In the dim light from the street lamp outside the bedroom window, I wonder again about my own sense of morality. For the most part I consider my karma to be fairly clean. To my way of thinking, I live a relatively good life. Perhaps it's not as moral as some, but it's certainly more moral than most. I truly care about people and through my television show I can make a difference in their lives. On more than one occasion I've been told I have a positive energy that makes people feel better about themselves. I try to do what I can.

My thoughts are interrupted as I feel a twitch from Lori's body. Suddenly she sits bolt upright in the bed. Her lips are moving, but no sound comes out of her mouth. She's looking around the room and when she looks at me she stops. I can see that her eyes have a staring quality to them. She doesn't recognize me, and she's agitated, almost frightened.

"Lori, what's wrong?" I say.

She doesn't hear me. She keeps staring at me with an emptiness in her eyes. Then, very quickly, her face grows hard. "Damn you!" she says, in a low, controlled voice that doesn't sound like her own. "I'm not afraid of you any more." Her body tenses.

Her fist comes from nowhere. I feel an explosion of pain across the bridge of my nose and know she's hit me. My surprise lasts long enough for her to punch me again, this time splitting my upper lip. I reach out to grab her arms, but she's flailing now and it's hard to get a good hold. She throws back the bedspread and reveals her tight, muscular body. She's a very flexible young woman. She twists her body around and her right leg folds back. Then she kicks forward quickly, her foot connecting with my jaw.

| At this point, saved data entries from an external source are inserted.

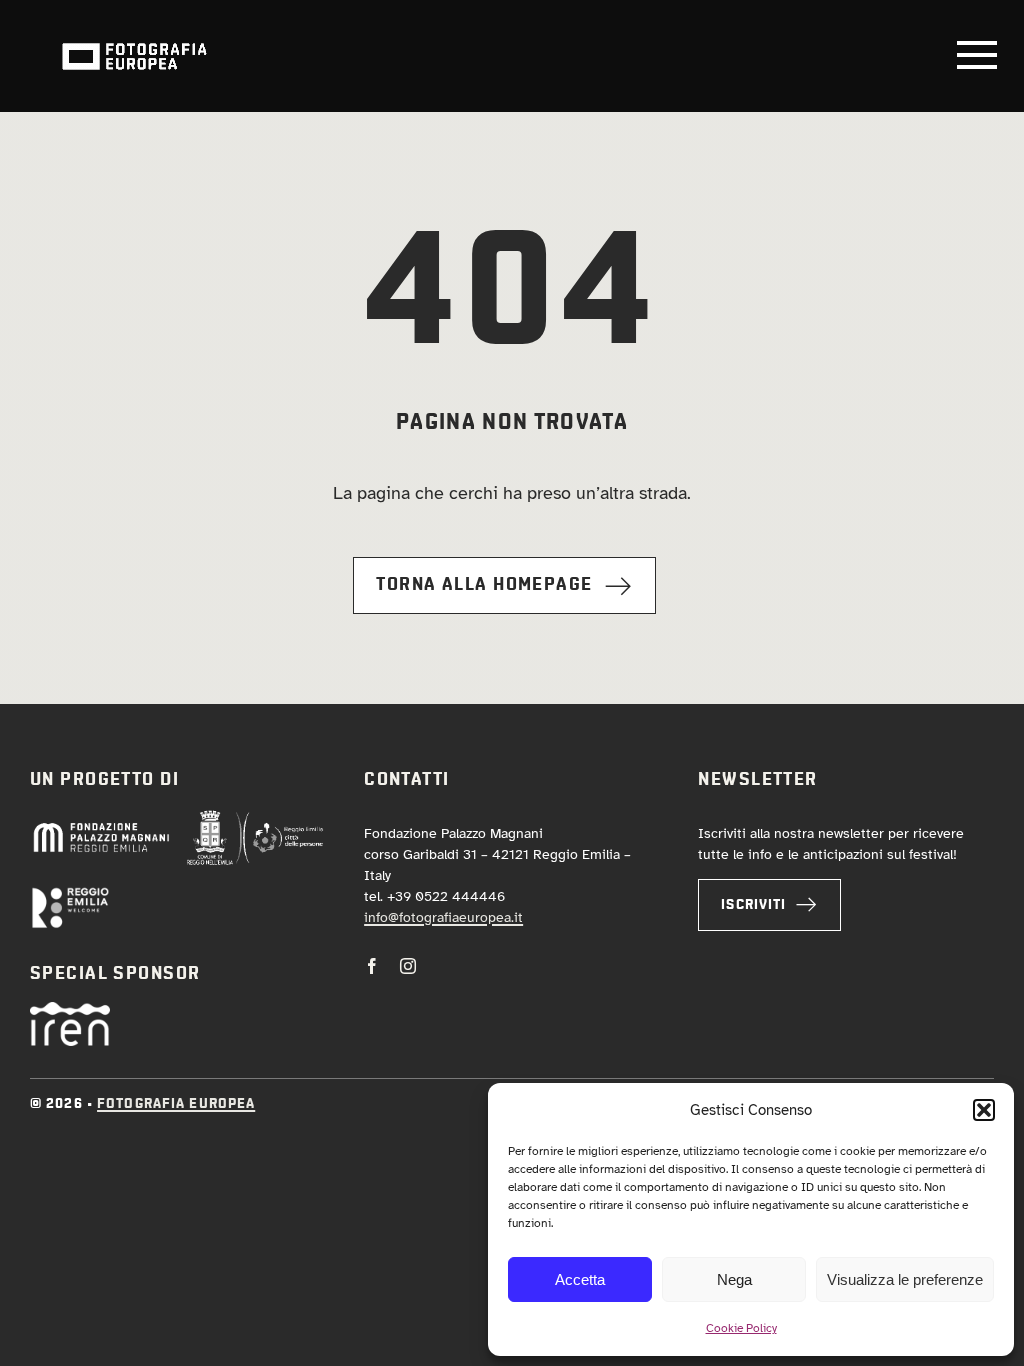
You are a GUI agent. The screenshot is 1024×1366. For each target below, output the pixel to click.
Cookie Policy (741, 1328)
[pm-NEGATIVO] (101, 828)
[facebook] (372, 966)
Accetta (580, 1279)
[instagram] (408, 966)
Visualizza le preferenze (905, 1279)
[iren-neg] (70, 1011)
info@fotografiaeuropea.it (443, 917)
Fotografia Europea (176, 1104)
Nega (734, 1279)
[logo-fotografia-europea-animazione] (134, 41)
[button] (984, 1110)
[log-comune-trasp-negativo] (255, 818)
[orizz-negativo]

I jump back and throw myself off the bed and onto the floor. Naked and vulnerable, I scramble madly in the direction of the hall to get away. I figure if I can get to the bathroom and lock the door she'll have time to awaken from the night terror she's experiencing. As I reach the doorway I feel the sharp corner of something very heavy connect with the right side of my head.

***

It's nine o'clock in the morning by the time I get back to my apartment. I check the mail, but the only thing I find is the May issue of Popular Psychology and a recall notice for my Oldsmobile.

The apartment is a mess, and I make a mental note to clean it later.  Walking into my bedroom, I take off my sports coat and hang it on the closet door. I hope the dry cleaner can get the blood stains out of it. Fourteen stitches, I think to myself. I strip down to my boxer shorts and climb into bed. I tell myself I need to get some sleep. In a few hours I'll have to get up and go to my part time job at the circulation desk at the public library.  At the exact moment I settle in and get comfortable, the amateur musician in the apartment above me starts playing his drums.

I think about Lori. She felt pretty awful about everything and really wanted to drive me to the emergency room. I thanked her for the offer but told her I would just as soon drive myself. Somehow I really didn't feel quite up to being a comfort to her right then. I know this has probably been an emotionally scarring experience for her. It hasn't exactly been the best night I've ever had either.

Lying in bed, watching the light on the ceiling sway gently from the vibrations of the drumbeats, I can't help but wonder if this is a proper life for a man who just turned sixty.